Friday, December 31, 2010

Prairie Snow - After the thaw

We had unseasonably warm December weather yesterday - 61 degrees! How great is that in the dead of winter?  I watched snow melt, creating streams that ran off, mostly down storm sewers. Except in the prairie.

Snow in the prairie was deeper, held by prairie plants residue. The ground was sheltered and - I presume - the temperature in the prairie did not rise as high as it did in open areas.

Other than an interesting observation, does the speed of snow melt matter? It does, of course, as Iowan's saw these past years after heavy snow melted rapidly, filling streams and rivers to overflowing. Devastating floods followed.

Where prairie exists, nature has a hand in moderating the runoff.

One feature of prairie plants is an extensive root system. The roots go deep and wide, acting like a big sponge to soak up rain and keep it from running off. I assumed this was a feature that played out in the summer time. But we know that even a sponge can get so full it won't hold all the water. Now I see how it works even in the winter.

Plant residue above ground holds the snow and keeps it from melting so fast. It holds the snow until the roots have a chance to catch up. Above and below ground, the prairie is working together to manage the moisture.

The prairie snow is melting. Sixty-plus degrees will make that happen. But it's slower. I'll be watching the prairie snow as we move into spring.  I can see how the prairie process will be a good thing.

Thursday, December 30, 2010

Standing tall - making roads safer

This is my first winter of prairie watching. I noticed how strong prairie plants were during summer wind storms. They bent but didn't break. That same quality is true in the winter.

Snow piles up in the prairie, caught by grasses and flower stalks that continue to stand strong. Because the plants stand up, they create a living snow fence, trapping snow rather than letting it blow through.

Recently I've been doing research for an article on planting native plants along Iowa's roadways. The Iowa Department of Transportation has been working at this for some 25 years. The Native Roadside Vegetation Center at UNI works with Iowa counties to do the same. You may have seen the results of their efforts - swaths of coneflowers and black-eyed Susans, asters and goldenrod along the Interstates and state and roads.  They're pretty flowers and much more.

The IDOT landscape architects tell me that because prairie plants stand tall in the wind, they trap blowing snow, prevent road glare and inhibit drifting. Prairie plants make winter driving safer.

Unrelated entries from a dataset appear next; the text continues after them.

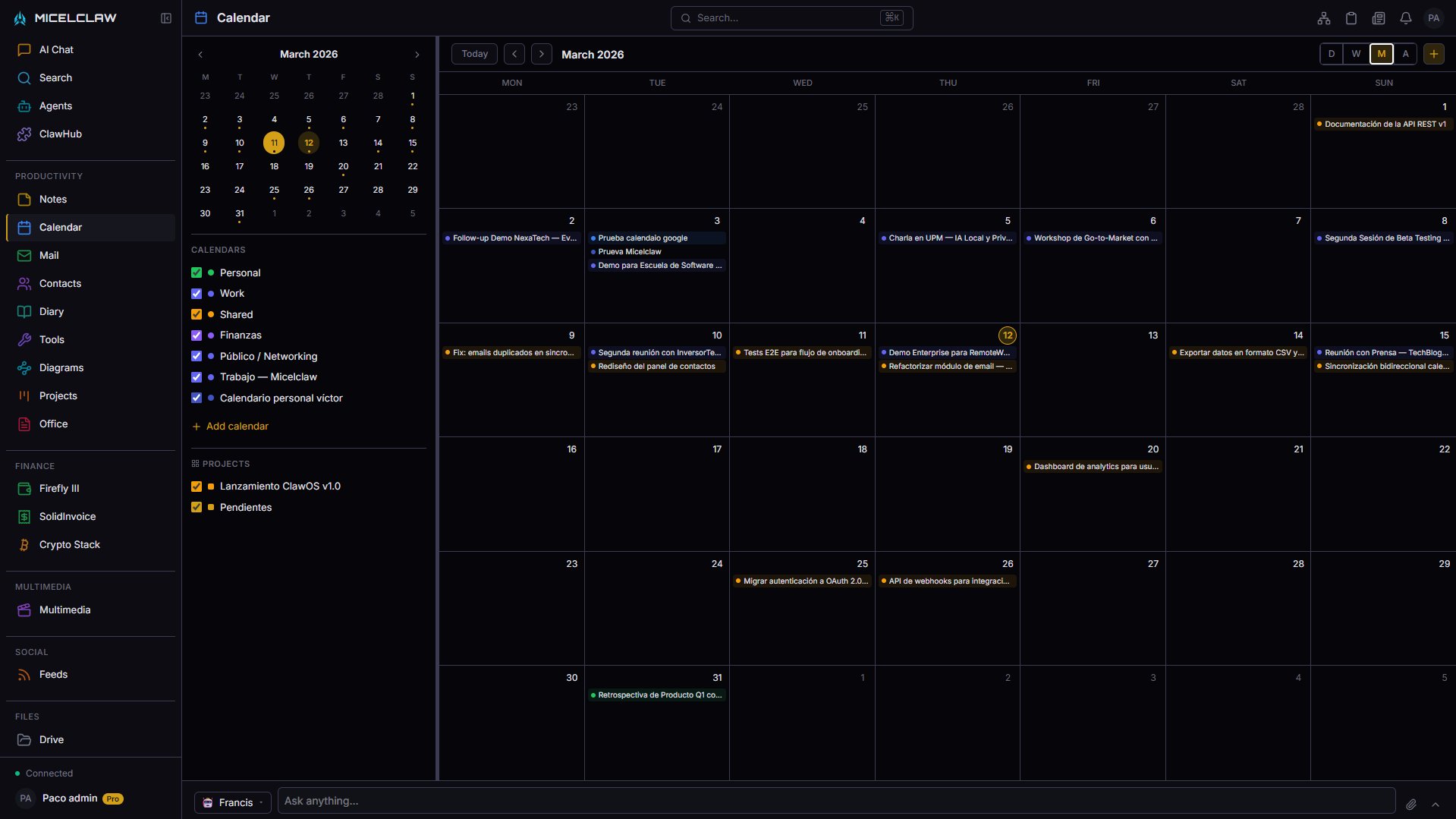The height and width of the screenshot is (819, 1456).
Task: Open the Francis assistant selector
Action: pos(232,802)
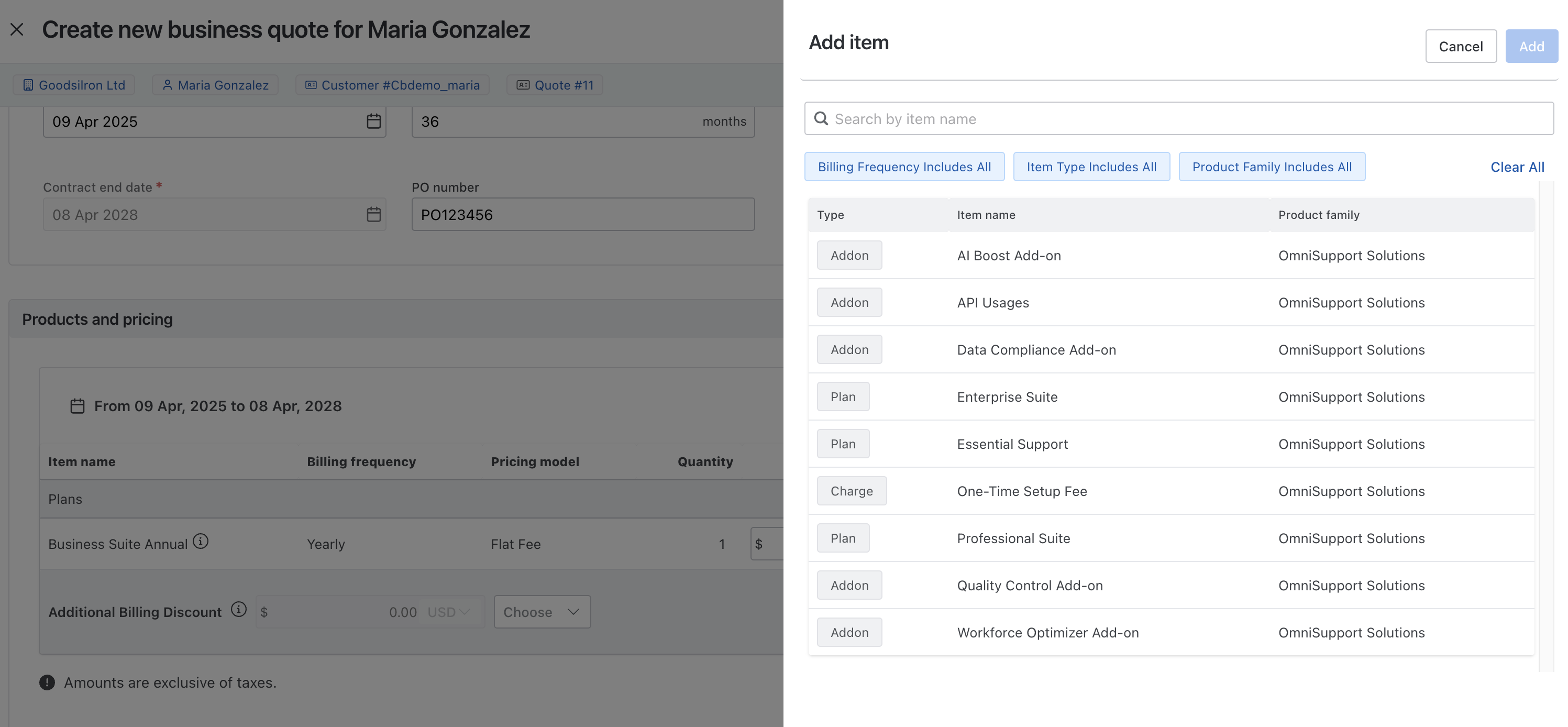Close the quote creation page with X icon
The width and height of the screenshot is (1568, 727).
click(x=17, y=29)
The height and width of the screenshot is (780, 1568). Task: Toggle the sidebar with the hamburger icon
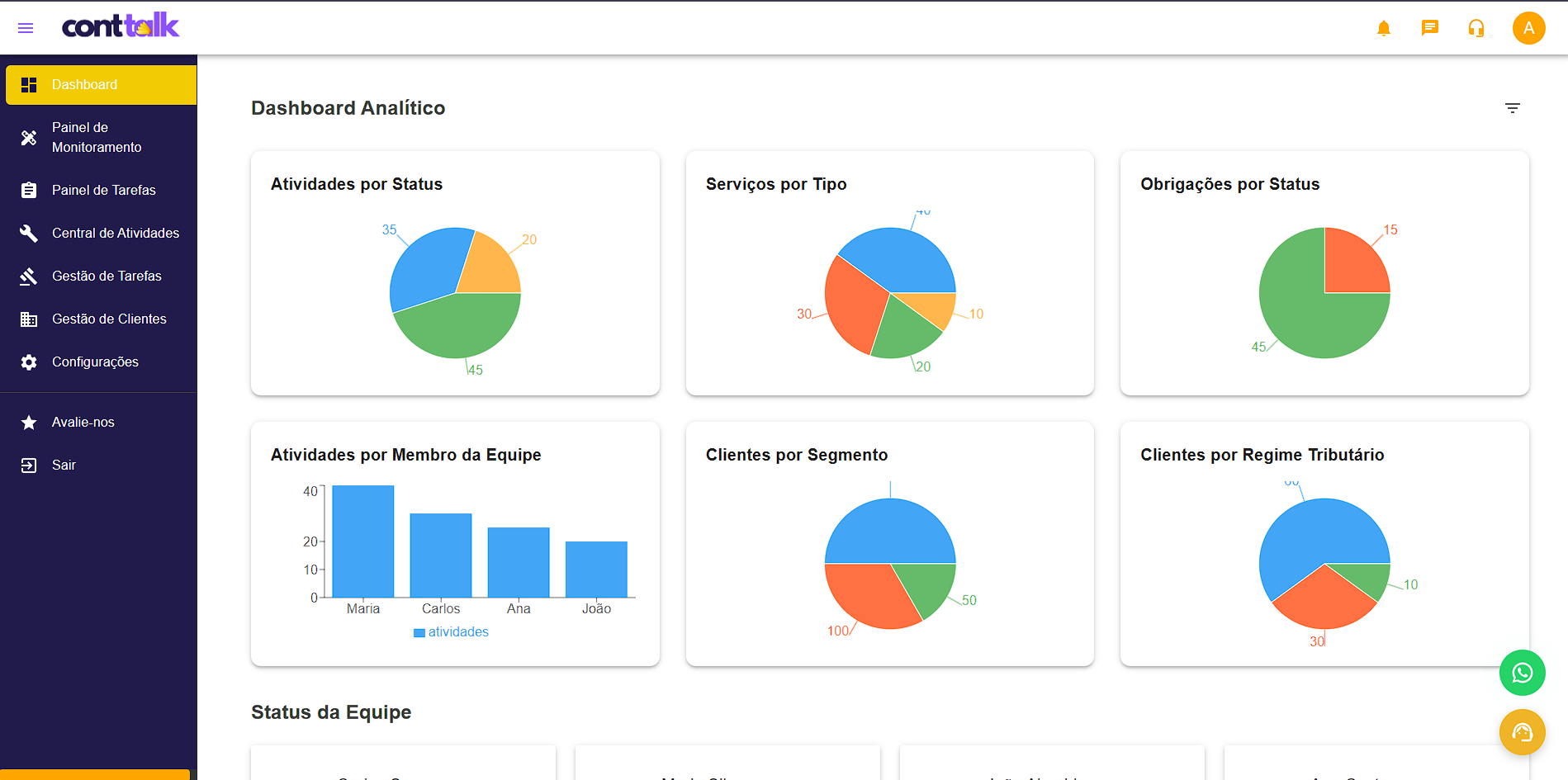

We might wish the prairie was north of our drive instead of south!

Monday, December 27, 2010

A gift of joy

My granddaughter gave me the finest gift this Christmas - the gift of joy.  All I had to do was watch her and look through her two-year-old eyes to receive it.

The piano? Played with incredible joy.

A new Santa? Amazement. Happiness. Joy.

Helping grandma make the waffles. She stirred the flour with joy!

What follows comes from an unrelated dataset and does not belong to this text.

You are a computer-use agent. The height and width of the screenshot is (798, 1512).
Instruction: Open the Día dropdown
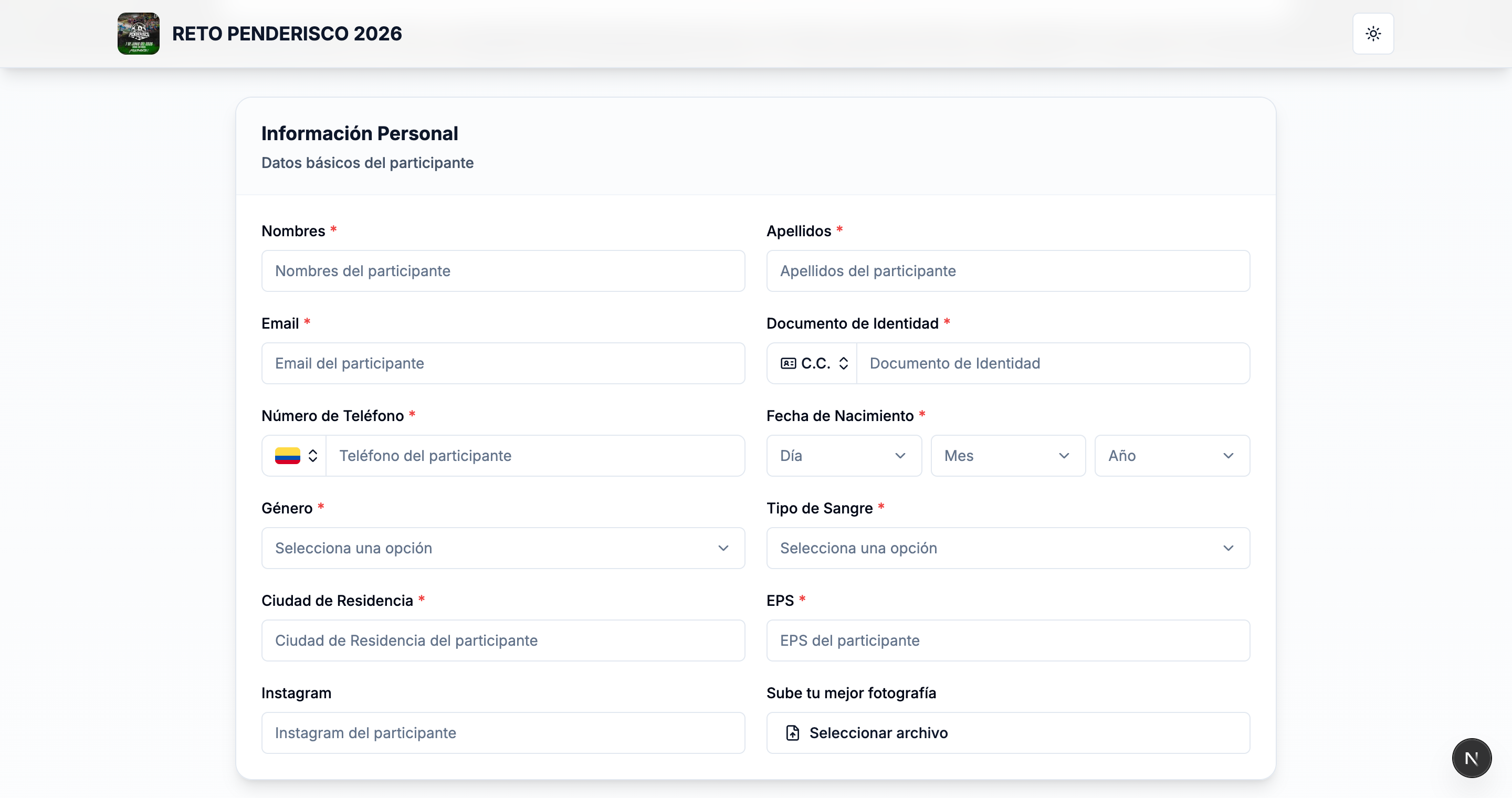(x=844, y=456)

The teddy bear joined her to rock by the Christmas tree. Amazing joy!

 From the time she arrived with her parents to spend the afternoon with us until she left barely able to keep her eyes open, she wrapped her arms around everything - every experience, every minute, with boundless joy.  Joy did not include sitting still for a photo!

I often find myself caught up in the over rush, over tired, over done sides of 'the season,' worrying - obsessing sometimes - about what has to get done next and whether I'll get it all done - and wondering why I don't enjoy it. Spending time with Hannah brings me into the moment, reminds me that here and now, each moment is a moment for joy. Looking at it all as new - through the eyes of a two year old - I experience the joy.

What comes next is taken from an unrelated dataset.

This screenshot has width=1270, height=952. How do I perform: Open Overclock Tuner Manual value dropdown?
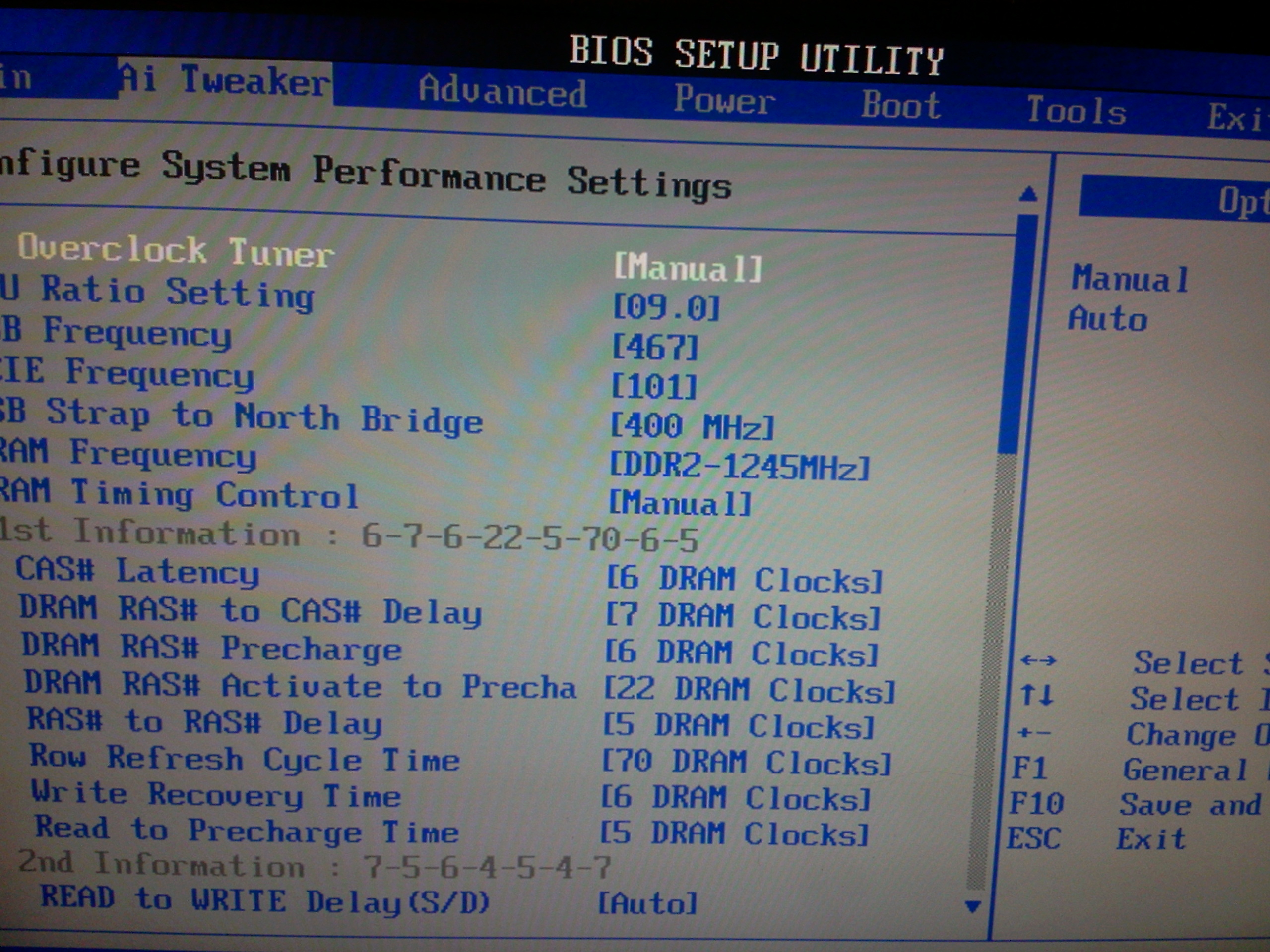click(688, 268)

Thank you, Hannah. What a gift!

Tuesday, December 14, 2010

I am not a witch

Richard Nixon made history in 1973 with his 'I am not a crook' statement.  Public relations people everywhere used 'I am not a crook' as an example of how not to make a statement. Do not repeat a negative. Stay positive. State what you are. 

I'd have thought people understood how strong messaging works, certainly people who can hire professionals to work with them to craft the messages. This year proves, however, that new people must still learn the same old lessons.

When Yale University Librarian Fred Shapiro released his fifth annual list of most notable quotations yesterday, 'I am not a witch' led the way. These famous words were spoken by Christine O'Donnell in an ad for her own campaign for a Delaware senate seat.

Why not say it? Several reasons.

Say it and everyone who didn't hear the accusations the first time, now has - issuing from the candidate herself.

Say it and prolong the problem by giving it more air time.

Say it and give the opposition more - a really good soundbite, in fact - to work with.

Say it enough (as in an ad aired many, many times) and make even reasonable people begin to wonder. Taking a line from Shakespeare's Macbeth, 'The lady doth protest too much, methinks.'

Plenty of reasons to stay positive in the message. But new people have to learn the same lessons. And to prove the point, here comes Oprah - even Oprah - with 'I am not a lesbian.' 

Learn from the past or be doomed to repeat it.